And finally today's earnings call does not constitute an offer to sell or a solicitation of an offer to buy any securities or solicitation of any vote or approval.
In connection with the proposed Health Net transaction, Centene will be filing with the SEC a registration statement on Form S-4 that will include a preliminary joint proxy statement of Health Net, Inc. and Centene Corporation that also constitutes a prospectus of Centene. The registration statement is not complete and will be further amended.
After the registration statement has been declared effective by the SEC, the final joint proxy statement and prospectus will be mailed to Health Net and Centene shareholders both.
You should review materials when they are filed with the SEC carefully as they will include important information about the proposed transaction including information about Health Net and Centene, the respective Directors, Executive Officers, and certain other members of management and employees who may be deemed to be participants in the solicitation of proxies in favor of the proposed transaction.
As a reminder, our next Investor Day is Friday, December 18th in New York City. Please mark your calendars. And with that, I'd like to turn the call over to our Chairman and CEO, Michael Neidorff.
Michael?.
Thank you Ed. Good morning everyone and thank you for joining Centene's second quarter 2015 earnings call. Before I provide details of our second quarter results I would like to comment on Centene's recently announced acquisitions of Health Net. The cash and stock transaction valued at approximately $6.8 billion.
Uniting Centene and Health Net creates one of the largest government sponsored healthcare providers in the country. We estimate pro forma 2015 annual premium and service revenue of approximately $37 billion and adjusted EBITDA in excess of $1.5 billion.
We believe this transaction creates significant value for Centene and Health Net shareholders and other key stakeholders. It is expected to be more than 10% accretive to GAAP earnings per share and over 20% accretive to adjusted earnings per share in the first full year following the close.
We anticipate pretax synergies of $75 million by the end of the first year and additional $75 million by the end of year two. Please note these synergies are on top of any synergies contemplated by Health Net in their current and anticipated relationship with us.
Importantly this acquisition enhances the sustainability of Centene's long-term growth rate that provides additional scale and diversification across both new and existing markets, products in government sponsored healthcare segment.
Let me begin with Medicaid, this combination creates a leading managed Medicaid health plan operator providing coverage to almost 6 million Medicaid beneficiaries. Health Net will increase and enhanced Centene's position in the California Medicaid program, the largest in the country.
We will also become a participant in the state dual eligible demonstration program. Centene will have a leadership position in three of the largest Medicaid markets in the country; California, Texas, and Florida. Second Medicare, Health Net provides the capabilities, scale and quality profile needed to maximize opportunities in the Medicare space.
Adding Health Net expands Medicare pipeline beyond the duals. Consistent with Centene's government sponsored healthcare program, Health Net Medicare advantage focus has been on providing high quality affordable healthcare to low income recipients.
This is an important strategic point as over 65% of Medicare eligible individuals were at or under 400% of the Federal poverty levels. The low income Medicare opportunity across Centene's existing markets is the next step for $160 billion.
Additionally about 75% of Health Net Medicare advantage members are in four star rated plans indicative of their commitment to quality. Medicare star ratings are increasingly important to maximize reimbursement and enrolment growth.

§ **Material provided**:
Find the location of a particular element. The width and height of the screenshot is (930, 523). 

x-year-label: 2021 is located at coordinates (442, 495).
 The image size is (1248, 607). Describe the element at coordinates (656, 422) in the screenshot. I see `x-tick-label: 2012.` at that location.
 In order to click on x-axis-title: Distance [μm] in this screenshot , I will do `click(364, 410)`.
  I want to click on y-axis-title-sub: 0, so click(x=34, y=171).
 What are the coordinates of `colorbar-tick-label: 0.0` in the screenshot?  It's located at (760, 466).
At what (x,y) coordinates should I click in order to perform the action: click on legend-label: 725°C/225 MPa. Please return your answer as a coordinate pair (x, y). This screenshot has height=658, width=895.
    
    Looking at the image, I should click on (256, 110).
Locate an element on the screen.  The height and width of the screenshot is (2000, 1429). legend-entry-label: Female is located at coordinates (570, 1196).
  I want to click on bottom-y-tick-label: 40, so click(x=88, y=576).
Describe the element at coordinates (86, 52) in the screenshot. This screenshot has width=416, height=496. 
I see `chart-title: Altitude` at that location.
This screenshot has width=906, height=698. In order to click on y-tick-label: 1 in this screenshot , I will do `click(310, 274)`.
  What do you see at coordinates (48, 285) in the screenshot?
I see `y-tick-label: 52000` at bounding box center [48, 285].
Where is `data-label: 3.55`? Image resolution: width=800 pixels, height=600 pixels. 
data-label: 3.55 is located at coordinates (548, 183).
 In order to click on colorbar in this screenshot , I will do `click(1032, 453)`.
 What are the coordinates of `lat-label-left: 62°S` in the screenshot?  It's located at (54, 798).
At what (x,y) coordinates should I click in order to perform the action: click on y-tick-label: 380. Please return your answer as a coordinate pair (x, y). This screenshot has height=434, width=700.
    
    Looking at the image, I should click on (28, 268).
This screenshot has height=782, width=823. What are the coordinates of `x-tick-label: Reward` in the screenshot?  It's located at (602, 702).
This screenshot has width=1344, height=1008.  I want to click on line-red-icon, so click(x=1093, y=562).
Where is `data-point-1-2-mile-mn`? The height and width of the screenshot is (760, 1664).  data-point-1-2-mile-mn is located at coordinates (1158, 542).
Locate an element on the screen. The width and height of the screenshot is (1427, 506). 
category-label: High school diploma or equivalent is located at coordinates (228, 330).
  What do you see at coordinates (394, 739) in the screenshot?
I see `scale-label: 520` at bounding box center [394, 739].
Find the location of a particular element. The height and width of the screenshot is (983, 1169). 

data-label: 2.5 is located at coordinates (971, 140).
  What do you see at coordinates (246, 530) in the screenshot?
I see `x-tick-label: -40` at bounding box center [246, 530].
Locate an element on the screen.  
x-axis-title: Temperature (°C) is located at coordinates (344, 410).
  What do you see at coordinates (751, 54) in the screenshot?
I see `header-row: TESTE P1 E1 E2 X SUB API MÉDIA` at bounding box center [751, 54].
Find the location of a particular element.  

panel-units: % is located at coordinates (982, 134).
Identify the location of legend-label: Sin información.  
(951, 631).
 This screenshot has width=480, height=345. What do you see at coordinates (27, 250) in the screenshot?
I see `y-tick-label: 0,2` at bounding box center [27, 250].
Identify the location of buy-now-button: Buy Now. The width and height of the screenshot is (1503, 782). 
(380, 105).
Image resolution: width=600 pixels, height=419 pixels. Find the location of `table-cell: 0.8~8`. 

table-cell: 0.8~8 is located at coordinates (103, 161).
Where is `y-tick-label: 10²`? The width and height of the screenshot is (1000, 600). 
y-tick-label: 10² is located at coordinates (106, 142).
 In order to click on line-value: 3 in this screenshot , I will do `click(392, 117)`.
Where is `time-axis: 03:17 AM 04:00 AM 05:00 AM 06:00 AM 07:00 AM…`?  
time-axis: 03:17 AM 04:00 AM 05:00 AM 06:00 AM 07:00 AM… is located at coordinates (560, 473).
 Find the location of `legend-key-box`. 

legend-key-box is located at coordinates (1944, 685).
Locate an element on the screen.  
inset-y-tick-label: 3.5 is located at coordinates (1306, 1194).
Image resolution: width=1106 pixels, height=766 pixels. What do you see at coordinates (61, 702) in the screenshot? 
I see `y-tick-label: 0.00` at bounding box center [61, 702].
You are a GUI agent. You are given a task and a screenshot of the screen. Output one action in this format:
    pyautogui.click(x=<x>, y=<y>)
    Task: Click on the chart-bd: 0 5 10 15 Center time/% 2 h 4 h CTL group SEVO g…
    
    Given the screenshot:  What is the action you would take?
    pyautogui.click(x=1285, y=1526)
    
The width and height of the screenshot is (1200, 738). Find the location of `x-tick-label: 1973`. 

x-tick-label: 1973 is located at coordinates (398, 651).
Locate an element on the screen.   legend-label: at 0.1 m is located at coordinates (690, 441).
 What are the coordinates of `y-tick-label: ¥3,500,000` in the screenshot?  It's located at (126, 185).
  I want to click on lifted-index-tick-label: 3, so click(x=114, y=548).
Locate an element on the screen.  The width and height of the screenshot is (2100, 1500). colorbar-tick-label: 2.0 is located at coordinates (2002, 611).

§ **Tasks to complete**:
A. In the earnings call excerpt, what is the approximate value of the cash and stock transaction to acquire Health Net?
B. Return the passage of the earnings call excerpt between "Importantly this acquisition" and "sponsored healthcare segment.", inclusive.
The material bears no relation to the earnings call excerpt.

§ **Answers provided**:
A. Approximately $6.8 billion.

B.
Importantly this acquisition enhances the sustainability of Centene's long-term growth rate that provides additional scale and diversification across both new and existing markets, products in government sponsored healthcare segment.